Give back the full data, unchanged and complete.

────────────────────

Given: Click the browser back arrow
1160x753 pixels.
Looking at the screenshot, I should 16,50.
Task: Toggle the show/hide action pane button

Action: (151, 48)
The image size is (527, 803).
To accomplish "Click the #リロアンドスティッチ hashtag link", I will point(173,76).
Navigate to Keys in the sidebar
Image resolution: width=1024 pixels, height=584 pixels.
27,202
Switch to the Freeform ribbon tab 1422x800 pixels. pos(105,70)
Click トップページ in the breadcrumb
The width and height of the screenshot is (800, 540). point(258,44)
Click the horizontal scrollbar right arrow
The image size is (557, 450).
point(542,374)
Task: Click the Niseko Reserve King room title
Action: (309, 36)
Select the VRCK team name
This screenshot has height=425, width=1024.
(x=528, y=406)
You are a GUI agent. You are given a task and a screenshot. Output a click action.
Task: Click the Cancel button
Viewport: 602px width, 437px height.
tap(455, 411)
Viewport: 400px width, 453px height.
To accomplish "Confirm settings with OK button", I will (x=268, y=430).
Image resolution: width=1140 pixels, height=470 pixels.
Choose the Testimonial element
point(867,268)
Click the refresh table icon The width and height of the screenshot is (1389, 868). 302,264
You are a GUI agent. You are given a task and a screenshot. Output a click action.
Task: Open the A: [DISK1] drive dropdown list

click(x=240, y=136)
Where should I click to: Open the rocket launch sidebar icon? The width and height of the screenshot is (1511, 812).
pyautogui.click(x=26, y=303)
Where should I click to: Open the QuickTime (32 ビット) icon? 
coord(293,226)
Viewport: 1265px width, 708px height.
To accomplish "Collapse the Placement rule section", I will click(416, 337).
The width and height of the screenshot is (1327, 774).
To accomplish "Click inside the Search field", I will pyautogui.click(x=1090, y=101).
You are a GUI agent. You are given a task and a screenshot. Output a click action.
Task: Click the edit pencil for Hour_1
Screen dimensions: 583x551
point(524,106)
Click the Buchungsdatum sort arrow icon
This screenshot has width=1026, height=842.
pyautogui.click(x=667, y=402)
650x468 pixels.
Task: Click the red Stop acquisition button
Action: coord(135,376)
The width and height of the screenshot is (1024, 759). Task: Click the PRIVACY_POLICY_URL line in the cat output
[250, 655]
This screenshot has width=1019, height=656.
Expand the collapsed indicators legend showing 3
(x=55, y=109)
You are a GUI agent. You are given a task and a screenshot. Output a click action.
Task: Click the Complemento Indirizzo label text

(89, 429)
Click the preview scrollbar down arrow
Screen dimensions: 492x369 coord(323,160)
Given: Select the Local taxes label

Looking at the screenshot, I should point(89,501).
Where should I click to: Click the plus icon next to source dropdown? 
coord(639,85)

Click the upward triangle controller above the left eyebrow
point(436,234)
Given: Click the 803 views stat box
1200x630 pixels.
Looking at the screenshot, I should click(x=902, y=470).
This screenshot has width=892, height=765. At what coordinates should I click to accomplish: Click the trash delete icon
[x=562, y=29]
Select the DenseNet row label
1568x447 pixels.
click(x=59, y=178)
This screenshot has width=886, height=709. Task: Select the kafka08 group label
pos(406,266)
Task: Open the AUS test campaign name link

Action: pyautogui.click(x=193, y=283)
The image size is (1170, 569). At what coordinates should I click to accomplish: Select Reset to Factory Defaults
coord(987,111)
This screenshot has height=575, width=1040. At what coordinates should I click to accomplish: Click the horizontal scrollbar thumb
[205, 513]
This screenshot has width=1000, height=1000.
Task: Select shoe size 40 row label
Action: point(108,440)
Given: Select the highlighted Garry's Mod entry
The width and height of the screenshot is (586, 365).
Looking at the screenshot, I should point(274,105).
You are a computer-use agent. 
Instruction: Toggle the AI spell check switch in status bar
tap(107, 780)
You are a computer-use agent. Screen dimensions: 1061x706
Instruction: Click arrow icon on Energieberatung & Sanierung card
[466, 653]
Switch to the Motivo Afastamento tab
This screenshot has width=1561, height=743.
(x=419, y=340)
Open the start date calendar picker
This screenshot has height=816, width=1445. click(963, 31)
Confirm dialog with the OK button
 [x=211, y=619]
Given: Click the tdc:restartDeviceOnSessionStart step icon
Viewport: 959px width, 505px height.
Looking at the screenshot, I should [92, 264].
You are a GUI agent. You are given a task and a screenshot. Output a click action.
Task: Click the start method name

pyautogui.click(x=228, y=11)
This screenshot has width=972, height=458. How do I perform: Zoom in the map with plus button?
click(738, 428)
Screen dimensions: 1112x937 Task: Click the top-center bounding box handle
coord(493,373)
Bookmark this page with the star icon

────────────────────

[Answer section]
Given: Click the browser back arrow
1160x753 pixels.
Looking at the screenshot, I should 16,50.
Task: Toggle the show/hide action pane button

Action: (151, 48)
The image size is (527, 803).
To accomplish "Click the #リロアンドスティッチ hashtag link", I will point(173,76).
Navigate to Keys in the sidebar
Image resolution: width=1024 pixels, height=584 pixels.
27,202
Switch to the Freeform ribbon tab 1422x800 pixels. pos(105,70)
Click トップページ in the breadcrumb
The width and height of the screenshot is (800, 540). point(258,44)
Click the horizontal scrollbar right arrow
The image size is (557, 450).
point(542,374)
Task: Click the Niseko Reserve King room title
Action: (309, 36)
Select the VRCK team name
This screenshot has height=425, width=1024.
(x=528, y=406)
You are a GUI agent. You are given a task and a screenshot. Output a click action.
Task: Click the Cancel button
Viewport: 602px width, 437px height.
tap(455, 411)
Viewport: 400px width, 453px height.
To accomplish "Confirm settings with OK button", I will (x=268, y=430).
Image resolution: width=1140 pixels, height=470 pixels.
Choose the Testimonial element
point(867,268)
Click the refresh table icon The width and height of the screenshot is (1389, 868). 302,264
You are a GUI agent. You are given a task and a screenshot. Output a click action.
Task: Open the A: [DISK1] drive dropdown list

click(x=240, y=136)
Where should I click to: Open the rocket launch sidebar icon? The width and height of the screenshot is (1511, 812).
pyautogui.click(x=26, y=303)
Where should I click to: Open the QuickTime (32 ビット) icon? 
coord(293,226)
Viewport: 1265px width, 708px height.
To accomplish "Collapse the Placement rule section", I will click(416, 337).
The width and height of the screenshot is (1327, 774).
To accomplish "Click inside the Search field", I will pyautogui.click(x=1090, y=101).
You are a GUI agent. You are given a task and a screenshot. Output a click action.
Task: Click the edit pencil for Hour_1
Screen dimensions: 583x551
point(524,106)
Click the Buchungsdatum sort arrow icon
This screenshot has width=1026, height=842.
pyautogui.click(x=667, y=402)
650x468 pixels.
Task: Click the red Stop acquisition button
Action: coord(135,376)
The width and height of the screenshot is (1024, 759). Task: Click the PRIVACY_POLICY_URL line in the cat output
[250, 655]
This screenshot has width=1019, height=656.
Expand the collapsed indicators legend showing 3
(x=55, y=109)
You are a GUI agent. You are given a task and a screenshot. Output a click action.
Task: Click the Complemento Indirizzo label text

(89, 429)
Click the preview scrollbar down arrow
Screen dimensions: 492x369 coord(323,160)
Given: Select the Local taxes label

Looking at the screenshot, I should point(89,501).
Where should I click to: Click the plus icon next to source dropdown? 
coord(639,85)

Click the upward triangle controller above the left eyebrow
point(436,234)
Given: Click the 803 views stat box
1200x630 pixels.
Looking at the screenshot, I should click(x=902, y=470).
This screenshot has width=892, height=765. At what coordinates should I click to accomplish: Click the trash delete icon
[x=562, y=29]
Select the DenseNet row label
1568x447 pixels.
click(x=59, y=178)
This screenshot has width=886, height=709. Task: Select the kafka08 group label
pos(406,266)
Task: Open the AUS test campaign name link

Action: pyautogui.click(x=193, y=283)
The image size is (1170, 569). At what coordinates should I click to accomplish: Select Reset to Factory Defaults
coord(987,111)
This screenshot has height=575, width=1040. At what coordinates should I click to accomplish: Click the horizontal scrollbar thumb
[205, 513]
This screenshot has width=1000, height=1000.
Task: Select shoe size 40 row label
Action: point(108,440)
Given: Select the highlighted Garry's Mod entry
The width and height of the screenshot is (586, 365).
Looking at the screenshot, I should point(274,105).
You are a computer-use agent. 
Instruction: Toggle the AI spell check switch in status bar
tap(107, 780)
You are a computer-use agent. Screen dimensions: 1061x706
Instruction: Click arrow icon on Energieberatung & Sanierung card
[466, 653]
Switch to the Motivo Afastamento tab
This screenshot has width=1561, height=743.
(x=419, y=340)
Open the start date calendar picker
This screenshot has height=816, width=1445. click(963, 31)
Confirm dialog with the OK button
 [x=211, y=619]
Given: Click the tdc:restartDeviceOnSessionStart step icon
Viewport: 959px width, 505px height.
Looking at the screenshot, I should [92, 264].
You are a GUI agent. You are given a task and a screenshot. Output a click action.
Task: Click the start method name

pyautogui.click(x=228, y=11)
This screenshot has width=972, height=458. How do I perform: Zoom in the map with plus button?
click(738, 428)
Screen dimensions: 1112x937 Task: Click the top-center bounding box handle
coord(493,373)
Bookmark this page with the star icon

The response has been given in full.